Perceba que os valores de comprimentos de ligação estão na faixa de centenas de picometros (1 pm = 10−9 m); é comum também expressar esses valores em angstroms (1 Å = 10−10 m), já que 100 pm = 1 Å.

Por fim, cabe reforçar: esses ângulos e comprimentos de ligação são valores médios. Primeiro, porque a mesma ligação pode ter diferenças de comprimento em moléculas diferentes, dependendo de quais átomos houver ao redor. Segundo, porque átomos e moléculas estão sempre em agitação, então esses valores nunca são fixos, eles sempre variam um pouco.

Modelos moleculares

Nas últimas páginas e em capítulos anteriores, apareceram várias representações de moléculas. Especialmente após ter noções de geometria molecular, é interessante conhecer os diferentes tipos de modelos moleculares.

Apesar de termos abordado como o entendimento dos átomos mudou ao longo da história da Química, ainda é extremamente válido representar átomos por bolinhas rígidas, quando o que importa é mostrar a geometria e o formato de uma molécula.

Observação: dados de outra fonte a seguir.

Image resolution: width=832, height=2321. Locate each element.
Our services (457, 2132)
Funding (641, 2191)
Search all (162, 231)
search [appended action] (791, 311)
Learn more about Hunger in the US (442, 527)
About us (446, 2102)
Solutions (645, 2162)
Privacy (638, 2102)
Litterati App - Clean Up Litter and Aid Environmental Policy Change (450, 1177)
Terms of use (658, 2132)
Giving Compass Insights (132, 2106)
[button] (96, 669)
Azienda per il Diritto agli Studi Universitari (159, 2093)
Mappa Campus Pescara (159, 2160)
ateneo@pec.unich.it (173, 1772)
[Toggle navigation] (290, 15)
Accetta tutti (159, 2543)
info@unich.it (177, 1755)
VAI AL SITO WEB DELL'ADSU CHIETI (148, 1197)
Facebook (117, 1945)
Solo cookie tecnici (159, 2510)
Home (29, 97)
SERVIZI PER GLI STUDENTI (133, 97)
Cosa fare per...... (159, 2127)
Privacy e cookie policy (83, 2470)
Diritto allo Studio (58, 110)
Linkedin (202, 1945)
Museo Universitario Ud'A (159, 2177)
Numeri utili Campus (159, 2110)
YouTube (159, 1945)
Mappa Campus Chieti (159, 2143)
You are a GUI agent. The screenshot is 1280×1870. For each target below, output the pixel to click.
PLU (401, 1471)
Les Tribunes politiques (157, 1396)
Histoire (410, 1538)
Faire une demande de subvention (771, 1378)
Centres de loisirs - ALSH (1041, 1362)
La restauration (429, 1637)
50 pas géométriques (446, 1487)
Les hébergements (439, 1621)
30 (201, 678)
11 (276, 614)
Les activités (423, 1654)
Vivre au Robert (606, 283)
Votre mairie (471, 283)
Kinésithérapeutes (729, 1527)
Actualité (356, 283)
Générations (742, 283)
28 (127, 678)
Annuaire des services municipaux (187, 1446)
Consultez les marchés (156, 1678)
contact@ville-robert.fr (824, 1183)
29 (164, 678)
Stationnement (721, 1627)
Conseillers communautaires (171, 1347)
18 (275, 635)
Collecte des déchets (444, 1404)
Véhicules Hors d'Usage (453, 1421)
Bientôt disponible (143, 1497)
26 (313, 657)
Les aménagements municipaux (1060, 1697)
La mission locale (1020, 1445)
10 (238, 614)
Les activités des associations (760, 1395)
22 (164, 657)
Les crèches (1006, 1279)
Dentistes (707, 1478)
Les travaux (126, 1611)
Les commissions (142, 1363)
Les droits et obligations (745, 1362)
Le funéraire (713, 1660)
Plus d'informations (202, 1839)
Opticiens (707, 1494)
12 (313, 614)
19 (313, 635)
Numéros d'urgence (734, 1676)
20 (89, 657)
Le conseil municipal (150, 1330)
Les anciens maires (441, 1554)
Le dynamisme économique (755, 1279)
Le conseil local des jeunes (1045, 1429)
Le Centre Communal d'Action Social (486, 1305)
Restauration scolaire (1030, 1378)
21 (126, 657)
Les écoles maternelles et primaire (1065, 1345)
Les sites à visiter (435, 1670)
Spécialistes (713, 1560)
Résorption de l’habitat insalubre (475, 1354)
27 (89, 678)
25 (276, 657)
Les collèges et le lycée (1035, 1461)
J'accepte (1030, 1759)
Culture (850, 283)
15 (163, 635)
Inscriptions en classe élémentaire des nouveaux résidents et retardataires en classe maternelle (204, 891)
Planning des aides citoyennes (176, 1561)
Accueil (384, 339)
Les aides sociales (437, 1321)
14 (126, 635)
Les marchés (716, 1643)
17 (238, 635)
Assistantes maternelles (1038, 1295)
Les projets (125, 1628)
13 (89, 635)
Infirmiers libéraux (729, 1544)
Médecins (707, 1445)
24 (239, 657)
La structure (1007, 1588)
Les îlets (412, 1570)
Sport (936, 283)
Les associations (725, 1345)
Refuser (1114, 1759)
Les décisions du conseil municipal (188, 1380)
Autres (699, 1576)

Em diversos modelos moleculares, átomos são representados por bolinhas coloridas. A cor da bolinha representa o elemento químico e, eventualmente, o tamanho da bolinha dá uma noção do tamanho do átomo em relação aos outros. Os tons exatos das cores podem variar, mas para os elementos mais comuns se usa as seguintes cores:

Modelos moleculares de bolas e varetas representam as ligações químicas por pequenas barrinhas entre os átomos, uma para a ligação covalente simples, duas para a ligação dupla e três para a ligação tripla. Em modelos gerados por software, essas barrinhas são retas. Em modelos físicos (de plástico, por exemplo), geralmente são hastes flexíveis; quando é necessário representar ligações duplas e/ou triplas, elas são encurvadas para encaixar em furos já feitos nas bolinhas, alinhados de acordo com o número típico de ligações do elemento. Por exemplo, o átomo de carbono faz quatro ligações simples, então a bolinha preta já vem com quatro furos (na geometria tetraédrica); para representar uma ligação dupla com essa bolinha, duas varetas flexíveis são usadas em dois furos diferentes.

Os modelos de bolas e varetas são excelentes para visualizar os ângulos entre as ligações químicas. Quando são modelos físicos comprados ou modelos gerados por computador, os ângulos são bem próximos dos valores conhecidos. Caso você queira fazer um kit artesanal, um monte de bolinhas de isopor (para os átomos) e palitos de dente (para as ligações) já são um ótimo ponto de partida. (Porém pode ser um pouco difícil acertar os ângulos dos furos.)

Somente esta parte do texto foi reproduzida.